IonQ Demonstrates Quantum Frequency Conversion for Long-Distance Networks

A significant milestone in the development of scalable quantum networks has been achieved through the successful demonstration of quantum frequency conversion to telecom wavelengths at IonQ. The company has converted photons from visible wavelengths, used in its trapped barium ion quantum systems, into telecom wavelengths on a prototype system, paving the way for interconnecting quantum computers over vast distances utilising existing fiber optic infrastructure. This advancement, conducted with research support from the Air Force Research Laboratory (AFRL), signifies a major step towards IonQ’s long-term vision for a Quantum Internet – distributed quantum computing via secure quantum networks. Niccolo de Masi, Chairman and CEO of IonQ, announced the achievement, anticipating the connection of two quantum computers over standard wavelengths and the subsequent opening of opportunities for broadly networked quantum devices.

IonQ Achieves Quantum Internet Milestone, Demonstrates Frequency Conversion to Telecom Wavelengths.

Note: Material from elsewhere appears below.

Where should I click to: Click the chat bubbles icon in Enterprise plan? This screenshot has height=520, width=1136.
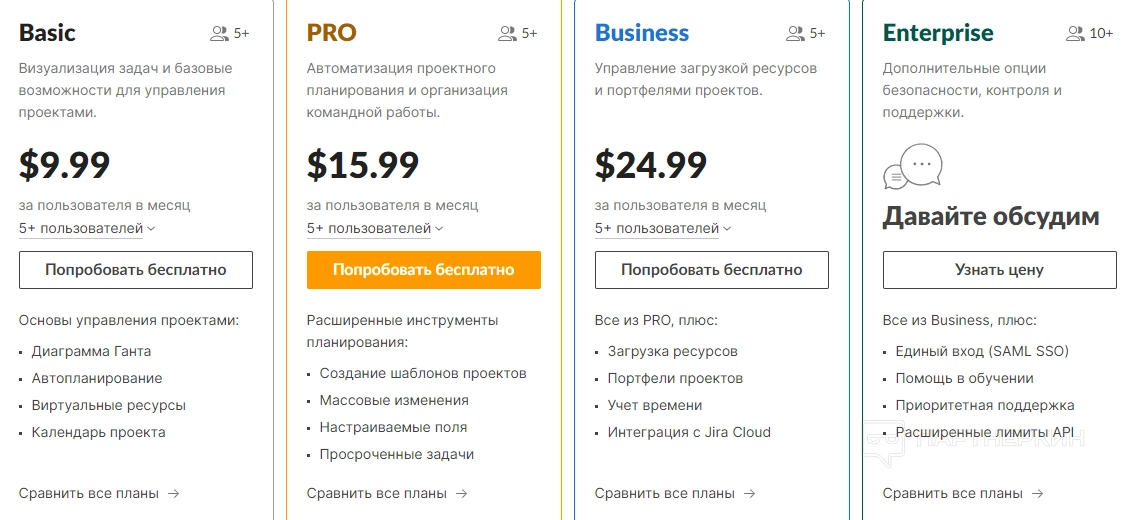coord(912,168)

COLLEGE PARK, MD – September 23, 2025 – IonQ (NYSE: IONQ), a leading firm in quantum computing and networking, has announced a significant advancement in scalable quantum networks, with research support from the Air Force Research Laboratory (AFRL). The company successfully demonstrated the frequency conversion of photons from visible wavelengths – used to interface with trapped barium ions – into telecom wavelengths on a prototype system. This milestone represents a key step towards realising IonQ’s long-term vision for a Quantum Internet, enabling distributed quantum computing via secure quantum networks.

The ability to transform visible light, employed in IonQ’s trapped ion quantum systems, into telecom wavelengths is crucial for compatibility with existing telecommunications infrastructure. Prior to this development, interfacing quantum systems – typically operating at visible or ultraviolet wavelengths – with the established fibre optic network presented a substantial technological challenge. The successful conversion allows quantum information to be transmitted over standard optical fibres, optimised for wavelengths used in conventional telecommunications.

The research team employed a multifaceted approach, integrating theoretical modelling with experimental validation to refine the frequency conversion process, optimising efficiency and minimising signal loss. This involved precise control of laser pulses and careful manipulation of the quantum states of individual ions.

This achievement builds upon decades of foundational research conducted at the Air Force Research Laboratory, and represents a pivotal moment in the evolution of quantum communication and networking. The findings have generated considerable excitement within the scientific community, with researchers actively exploring avenues to build upon and extend this work.

The practical implications of this advancement are far-reaching, paving the way for secure quantum communication networks and distributed quantum computing. Beyond immediate applications, this research opens new avenues for scientific inquiry and technological innovation, potentially accelerating progress across multiple related fields, from materials science to computational physics.

Looking ahead, this research points towards transformative possibilities for technology and society. As research teams worldwide build upon these findings, accelerated progress towards breakthroughs that will define the next generation of scientific achievement is anticipated, ultimately enabling a more connected and secure future.